A journalist and broadcast producer by profession, Simon has been dancing for nearly 32 years. He began with folk and mambo, then gravitated to ballroom before arriving at flamenco. As usual, Simon will lead footwork and the floor work; Victorio will direct from the comforts of the sideline.
We warm up with armwork we’ll be using in the Gypsy tangos, before footwork. Arms count! The arms dance; the feet work. Casual spectators, bedazzled by flamenco footwork, usually fail to appreciate that the the soul of this dance is in the upper body, the arms, and the emotion projected.
Victorio explains to the class how to snap a turn to a cold, dead stop.

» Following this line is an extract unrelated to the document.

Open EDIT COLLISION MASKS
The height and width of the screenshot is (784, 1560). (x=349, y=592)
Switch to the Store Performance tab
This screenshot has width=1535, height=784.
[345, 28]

Dariusz Horváth-Krol is the class wunderkind who often gets “volunteered” to demonstrate a turn. Like Simon, Dariusz is a ballroom dancer, and counts 23 years in a variety of dance forms.
Says Dariusz, referring to ballroom dance, “Flamenco is helping with my pasodoble [a Spanish dance], which is the main reason why I started learning it. One of my coaches highly recommended that I learn it from Victorio. He teaches in such a simple way that you do not understand how good it is and how it works. But sooner or later, you realize that you have learned so much without even understanding why or how. Only later do you find out. But in the meantime, all of this information has gotten into your body and subconscious.”
After a few combinations across the floor of increasing difficulty, the inevitable happens. Chaos. The Gypsy tangos dissolve into mush. We get called out. And called back. The bewildered Gypsies are admonished. They repent. Simon deconstructs the steps, demonstrates, and restarts the drill. Satisfaction. The West Side Gypsies are back in formation now, with another progress across the floor, much improved.
His days of leaps and triple knee spins may be past, but Victorio’s compensating reward is a calmer Sunday afternoon teaching a new generation: “The best part about teaching dance is seeing how certain students develop over time and reach a professional level.”
We are exhorted to higher valor. “This is a bullfight! You’re not fighting a hamster!”